> **WHAT THIS TASK INVOLVES**
All entries below are to be copied precisely as they appear.

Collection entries
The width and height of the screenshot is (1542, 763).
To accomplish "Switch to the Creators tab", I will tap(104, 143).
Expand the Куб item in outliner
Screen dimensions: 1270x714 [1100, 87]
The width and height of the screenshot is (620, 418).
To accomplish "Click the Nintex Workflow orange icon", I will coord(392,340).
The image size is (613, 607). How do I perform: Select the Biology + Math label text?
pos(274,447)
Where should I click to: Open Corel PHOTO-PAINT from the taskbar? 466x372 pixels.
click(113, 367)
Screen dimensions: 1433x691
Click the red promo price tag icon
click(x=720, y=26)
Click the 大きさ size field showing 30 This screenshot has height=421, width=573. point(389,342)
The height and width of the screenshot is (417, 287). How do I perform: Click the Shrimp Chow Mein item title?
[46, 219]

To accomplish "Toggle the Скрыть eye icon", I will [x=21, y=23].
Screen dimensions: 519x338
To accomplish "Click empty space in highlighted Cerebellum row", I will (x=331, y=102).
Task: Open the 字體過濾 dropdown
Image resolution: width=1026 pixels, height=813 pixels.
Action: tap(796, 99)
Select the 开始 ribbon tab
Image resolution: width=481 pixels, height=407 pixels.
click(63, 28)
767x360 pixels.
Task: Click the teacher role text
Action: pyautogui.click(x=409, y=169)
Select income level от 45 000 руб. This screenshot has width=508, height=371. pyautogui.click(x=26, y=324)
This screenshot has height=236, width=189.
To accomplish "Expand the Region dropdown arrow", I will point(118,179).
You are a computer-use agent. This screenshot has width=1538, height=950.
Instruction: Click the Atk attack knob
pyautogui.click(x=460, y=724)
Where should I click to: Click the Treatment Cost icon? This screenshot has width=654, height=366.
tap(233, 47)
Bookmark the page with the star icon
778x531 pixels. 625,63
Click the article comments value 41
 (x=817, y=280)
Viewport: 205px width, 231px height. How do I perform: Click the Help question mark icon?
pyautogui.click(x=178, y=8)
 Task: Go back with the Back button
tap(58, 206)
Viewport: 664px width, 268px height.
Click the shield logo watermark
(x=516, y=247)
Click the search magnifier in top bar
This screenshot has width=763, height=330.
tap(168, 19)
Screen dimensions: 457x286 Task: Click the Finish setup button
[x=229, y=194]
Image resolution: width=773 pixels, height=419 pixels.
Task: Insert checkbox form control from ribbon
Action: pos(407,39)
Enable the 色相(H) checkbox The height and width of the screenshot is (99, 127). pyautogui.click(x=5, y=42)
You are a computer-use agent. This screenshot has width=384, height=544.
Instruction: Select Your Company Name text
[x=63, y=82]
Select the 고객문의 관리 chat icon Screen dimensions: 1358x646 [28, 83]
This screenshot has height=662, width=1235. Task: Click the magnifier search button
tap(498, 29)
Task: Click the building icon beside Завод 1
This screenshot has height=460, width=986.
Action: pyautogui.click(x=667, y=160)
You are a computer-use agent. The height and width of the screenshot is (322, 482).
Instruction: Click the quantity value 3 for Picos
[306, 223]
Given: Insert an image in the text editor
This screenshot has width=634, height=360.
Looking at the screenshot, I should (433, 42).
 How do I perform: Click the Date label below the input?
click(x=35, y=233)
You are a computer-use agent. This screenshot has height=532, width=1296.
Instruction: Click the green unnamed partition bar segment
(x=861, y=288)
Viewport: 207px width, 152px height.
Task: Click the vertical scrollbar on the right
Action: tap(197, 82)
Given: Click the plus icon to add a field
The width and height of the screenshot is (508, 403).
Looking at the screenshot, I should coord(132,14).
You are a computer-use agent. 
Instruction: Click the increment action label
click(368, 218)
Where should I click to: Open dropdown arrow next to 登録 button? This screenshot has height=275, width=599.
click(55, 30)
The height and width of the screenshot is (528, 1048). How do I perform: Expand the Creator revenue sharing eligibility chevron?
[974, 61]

> **YOUR RESPONSE**
The width and height of the screenshot is (1542, 763).
To accomplish "Switch to the Creators tab", I will tap(104, 143).
Expand the Куб item in outliner
Screen dimensions: 1270x714 [1100, 87]
The width and height of the screenshot is (620, 418).
To accomplish "Click the Nintex Workflow orange icon", I will coord(392,340).
The image size is (613, 607). How do I perform: Select the Biology + Math label text?
pos(274,447)
Where should I click to: Open Corel PHOTO-PAINT from the taskbar? 466x372 pixels.
click(113, 367)
Screen dimensions: 1433x691
Click the red promo price tag icon
click(x=720, y=26)
Click the 大きさ size field showing 30 This screenshot has height=421, width=573. point(389,342)
The height and width of the screenshot is (417, 287). How do I perform: Click the Shrimp Chow Mein item title?
[46, 219]

To accomplish "Toggle the Скрыть eye icon", I will [x=21, y=23].
Screen dimensions: 519x338
To accomplish "Click empty space in highlighted Cerebellum row", I will (x=331, y=102).
Task: Open the 字體過濾 dropdown
Image resolution: width=1026 pixels, height=813 pixels.
Action: tap(796, 99)
Select the 开始 ribbon tab
Image resolution: width=481 pixels, height=407 pixels.
click(63, 28)
767x360 pixels.
Task: Click the teacher role text
Action: pyautogui.click(x=409, y=169)
Select income level от 45 000 руб. This screenshot has width=508, height=371. pyautogui.click(x=26, y=324)
This screenshot has height=236, width=189.
To accomplish "Expand the Region dropdown arrow", I will point(118,179).
You are a computer-use agent. This screenshot has width=1538, height=950.
Instruction: Click the Atk attack knob
pyautogui.click(x=460, y=724)
Where should I click to: Click the Treatment Cost icon? This screenshot has width=654, height=366.
tap(233, 47)
Bookmark the page with the star icon
778x531 pixels. 625,63
Click the article comments value 41
 (x=817, y=280)
Viewport: 205px width, 231px height. How do I perform: Click the Help question mark icon?
pyautogui.click(x=178, y=8)
 Task: Go back with the Back button
tap(58, 206)
Viewport: 664px width, 268px height.
Click the shield logo watermark
(x=516, y=247)
Click the search magnifier in top bar
This screenshot has width=763, height=330.
tap(168, 19)
Screen dimensions: 457x286 Task: Click the Finish setup button
[x=229, y=194]
Image resolution: width=773 pixels, height=419 pixels.
Task: Insert checkbox form control from ribbon
Action: pos(407,39)
Enable the 色相(H) checkbox The height and width of the screenshot is (99, 127). pyautogui.click(x=5, y=42)
You are a computer-use agent. This screenshot has width=384, height=544.
Instruction: Select Your Company Name text
[x=63, y=82]
Select the 고객문의 관리 chat icon Screen dimensions: 1358x646 [28, 83]
This screenshot has height=662, width=1235. Task: Click the magnifier search button
tap(498, 29)
Task: Click the building icon beside Завод 1
This screenshot has height=460, width=986.
Action: pyautogui.click(x=667, y=160)
You are a computer-use agent. The height and width of the screenshot is (322, 482).
Instruction: Click the quantity value 3 for Picos
[306, 223]
Given: Insert an image in the text editor
This screenshot has width=634, height=360.
Looking at the screenshot, I should (433, 42).
 How do I perform: Click the Date label below the input?
click(x=35, y=233)
You are a computer-use agent. This screenshot has height=532, width=1296.
Instruction: Click the green unnamed partition bar segment
(x=861, y=288)
Viewport: 207px width, 152px height.
Task: Click the vertical scrollbar on the right
Action: tap(197, 82)
Given: Click the plus icon to add a field
The width and height of the screenshot is (508, 403).
Looking at the screenshot, I should coord(132,14).
You are a computer-use agent. 
Instruction: Click the increment action label
click(368, 218)
Where should I click to: Open dropdown arrow next to 登録 button? This screenshot has height=275, width=599.
click(55, 30)
The height and width of the screenshot is (528, 1048). How do I perform: Expand the Creator revenue sharing eligibility chevron?
[974, 61]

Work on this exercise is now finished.